We present an extension of XDuce, a programming language dedicated to the processing of XML documents, with polymorphism and abstract types, two crucial features for programming in the large. We show that this extension makes it possible to deal with first class functions and eases the interoperability with other languages. A key mechanism of XDuce is its powerful pattern matching construction and we mainly focus on this construction and its interaction with abstract types. Additionally, we present a novel type inference algorithm for XDuce patterns, which works directly on the syntax of patterns.
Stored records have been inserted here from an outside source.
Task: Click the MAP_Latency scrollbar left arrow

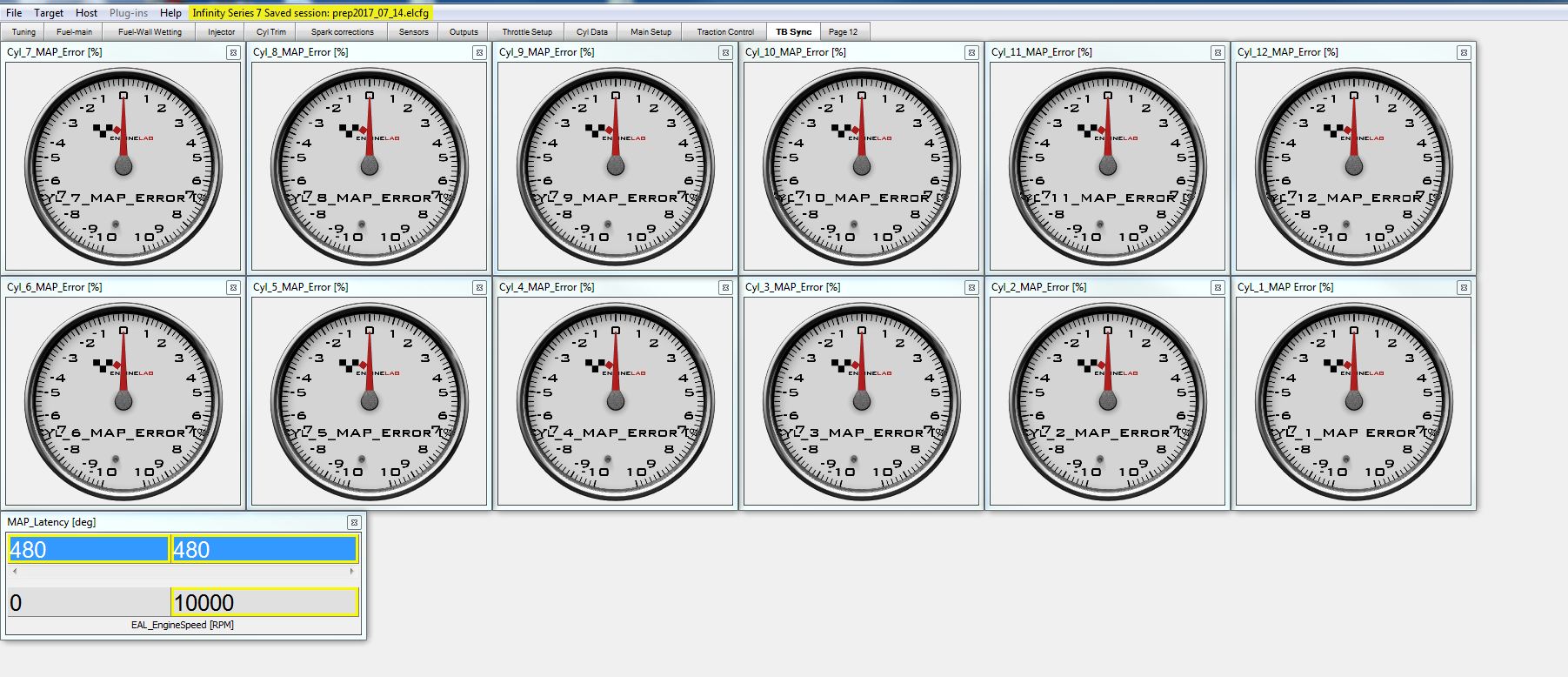Action: coord(15,572)
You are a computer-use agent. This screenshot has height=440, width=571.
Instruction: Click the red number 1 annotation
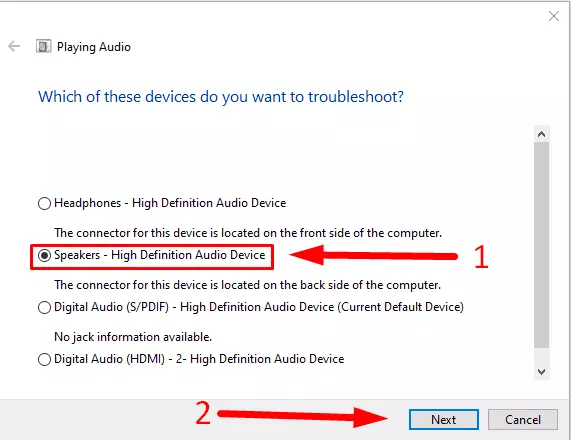[481, 256]
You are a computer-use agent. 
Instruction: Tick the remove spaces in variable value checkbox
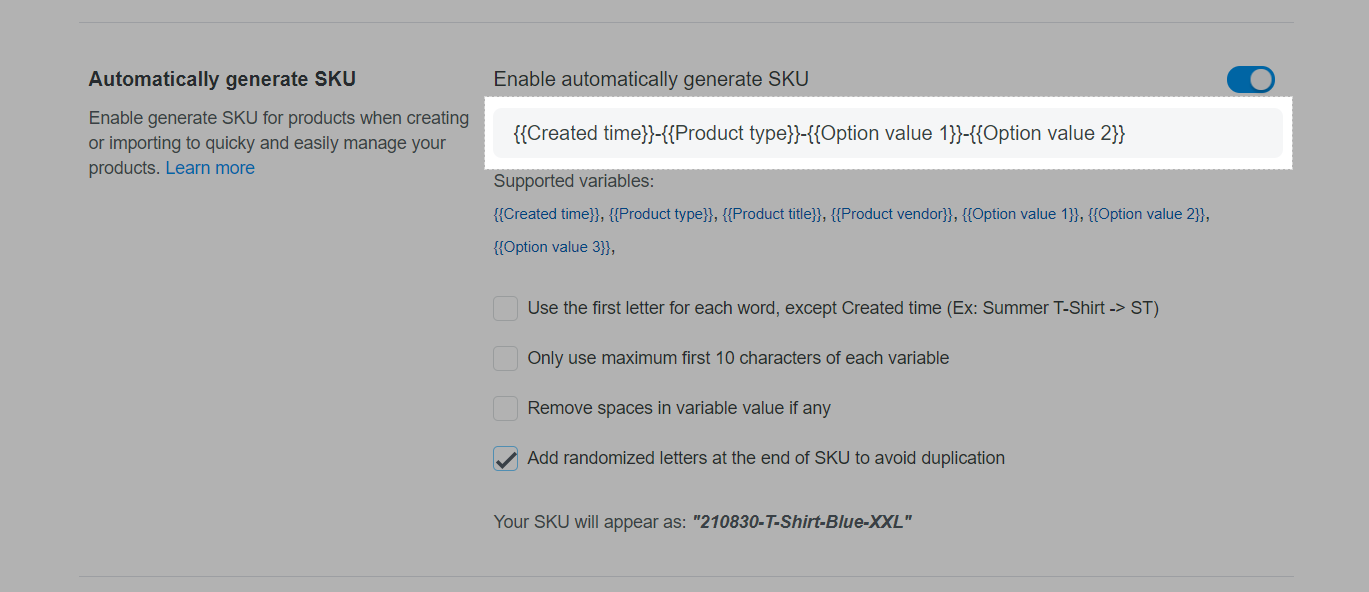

Subtyping Union Types (draft)
May 2004.

Subtyping can be fairly complex for union types, due to interactions with other types, such as function types. Furthermore, these interactions turn out to depend on the calculus considered: for instance, a call-by-value calculus and a call-by-name calculus will have different possible subtyping rules. In order to abstract ourselves away from this dependence, we consider a fairly large class of calculi. We define types in a semantic fashion, as sets of terms. Then, a type can be a subtype of another type if its denotation is included in the denotation of the other type. We first consider a simple type system with union, function, pair and constant types. Using inference rules, we specify a subtyping relation which is both sound and complete with respect to the class of calculi. We then extend this result to a richer type system with ML-style polymorphism and type constructors. We expect this framework to allow the study of subtyping relations that only hold for some calculi by restricting the class considered, and to allow the study of subtyping relations for richer type systems by enriching the class.

What's in Unison? A Formal Specification and Reference Implementation of a File Synchronizer
(with Benjamin C. Pierce) Technical Report MS-CIS-03-36, University of Pennsylvania, February 2004.

A file synchronizer is a tool that reconciles disconnected modifications to a replicated directory structure. Trustworthy synchronizers are difficult to build, since they must deal correctly with both the semantic complexities of file systems and the unpredictable failure modes arising from distributed operation. On the other hand, synchronizers are often packaged as stand-alone, user-level utilities, whose intended behavior is relatively easy to isolate from the other functions of the system. This combination of subtlety and isolability makes file synchronizers attractive candidates for precise mathematical specification. We present here a detailed specification of a particular file synchronizer called Unison.

The reality of virtual types for free!
(with Didier Rémy). Unpublished note available electronically, October 1998.

We show, mostly through detailed examples, that programming patterns known to involve the notion of virtual types can be implemented in a real object-oriented language—Ocaml—in a direct way by taking advantage of parametric classes and a flexible treatment of object types via the use of row variables.

Using modules as classes
Informal proceedings of the FOOL'5 workshop, January 1998.

We show how classes can be combined with a ML-like module system, so that the same constructions be used for both classes and modules. For that, we are brought to slightly extend the module system with implicit type quantification of module types.